I “toscani” sono tre cooperative:
Unicoop Firenze, Unicoop Tirreno e Coop Centro Italia. L’empolese Campaini, leader della corrente
toscana, si scontrò a suo tempo con Consorte e non ha più
voluto saperne di mettere soldi su Unipol. Ha preferito
investire sul Monte dei Paschi, usando i risparmi dei soci
per salvaguardare la “toscanità” (testuale) della banca
senese. Ha speso
oltre 400 milioni e ne ha persi circa 300, e nessuno
ovviamente protesta. Unicoop
Tirreno e Coop Centro Italia non stanno meglio. Insomma, nel
2012 le tre coop che coprono Toscana, Umbria, Lazio e Abruzzo
hanno perso in tutto oltre 200 milioni, dopo aver segnato in
bilancio 323 milioni di svalutazioni delle azioni possedute.

+++

Compiti da svolgere —
#1 Elenca tutte le regioni che, secondo l'estratto sulle cooperative toscane, sono coperte dalle tre coop.
#2 Nell'estratto sulle cooperative toscane, a quanto ammontano le svalutazioni delle azioni possedute che le tre coop hanno segnato in bilancio nel 2012?

+++

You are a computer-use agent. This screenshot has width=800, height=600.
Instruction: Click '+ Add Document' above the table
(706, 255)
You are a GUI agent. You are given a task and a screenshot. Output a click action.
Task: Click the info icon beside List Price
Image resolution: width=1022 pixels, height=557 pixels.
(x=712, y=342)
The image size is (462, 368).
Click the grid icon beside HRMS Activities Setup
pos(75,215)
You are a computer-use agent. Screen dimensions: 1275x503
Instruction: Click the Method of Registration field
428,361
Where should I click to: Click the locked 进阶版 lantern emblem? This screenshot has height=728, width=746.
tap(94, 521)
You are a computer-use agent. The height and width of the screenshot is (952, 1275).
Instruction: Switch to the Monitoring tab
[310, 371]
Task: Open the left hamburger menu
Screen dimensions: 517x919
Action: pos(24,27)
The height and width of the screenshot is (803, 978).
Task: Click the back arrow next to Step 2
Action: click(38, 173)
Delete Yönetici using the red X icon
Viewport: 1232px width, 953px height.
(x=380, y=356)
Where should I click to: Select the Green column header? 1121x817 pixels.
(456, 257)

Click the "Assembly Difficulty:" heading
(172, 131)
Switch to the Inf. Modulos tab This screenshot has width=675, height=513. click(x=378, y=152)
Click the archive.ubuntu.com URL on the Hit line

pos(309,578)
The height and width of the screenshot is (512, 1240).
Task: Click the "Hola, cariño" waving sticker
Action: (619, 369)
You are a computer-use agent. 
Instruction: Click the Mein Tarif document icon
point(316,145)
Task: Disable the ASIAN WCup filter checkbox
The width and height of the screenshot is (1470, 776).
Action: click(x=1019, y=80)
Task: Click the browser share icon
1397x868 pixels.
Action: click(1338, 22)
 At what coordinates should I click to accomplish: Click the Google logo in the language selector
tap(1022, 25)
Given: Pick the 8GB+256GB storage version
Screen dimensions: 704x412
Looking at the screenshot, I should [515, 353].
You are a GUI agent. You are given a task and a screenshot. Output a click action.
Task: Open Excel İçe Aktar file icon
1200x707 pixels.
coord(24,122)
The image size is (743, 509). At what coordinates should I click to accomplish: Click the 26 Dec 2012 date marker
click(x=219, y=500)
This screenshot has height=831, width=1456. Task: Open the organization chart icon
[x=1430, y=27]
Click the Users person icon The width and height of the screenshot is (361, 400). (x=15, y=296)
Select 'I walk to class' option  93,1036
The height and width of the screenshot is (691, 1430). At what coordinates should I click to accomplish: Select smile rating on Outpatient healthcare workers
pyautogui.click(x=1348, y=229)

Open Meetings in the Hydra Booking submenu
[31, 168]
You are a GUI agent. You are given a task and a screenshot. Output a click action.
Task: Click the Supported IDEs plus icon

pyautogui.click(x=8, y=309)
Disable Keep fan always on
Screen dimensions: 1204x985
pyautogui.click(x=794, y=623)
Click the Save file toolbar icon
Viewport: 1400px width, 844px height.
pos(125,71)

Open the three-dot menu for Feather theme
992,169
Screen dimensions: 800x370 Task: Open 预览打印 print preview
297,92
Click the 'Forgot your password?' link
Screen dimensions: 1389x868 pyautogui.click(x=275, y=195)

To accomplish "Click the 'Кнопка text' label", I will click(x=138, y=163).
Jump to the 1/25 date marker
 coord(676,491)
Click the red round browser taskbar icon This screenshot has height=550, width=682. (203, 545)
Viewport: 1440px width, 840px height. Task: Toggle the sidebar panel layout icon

+++

Soluzioni —
#1 Toscana, Umbria, Lazio e Abruzzo.

#2 323 milioni.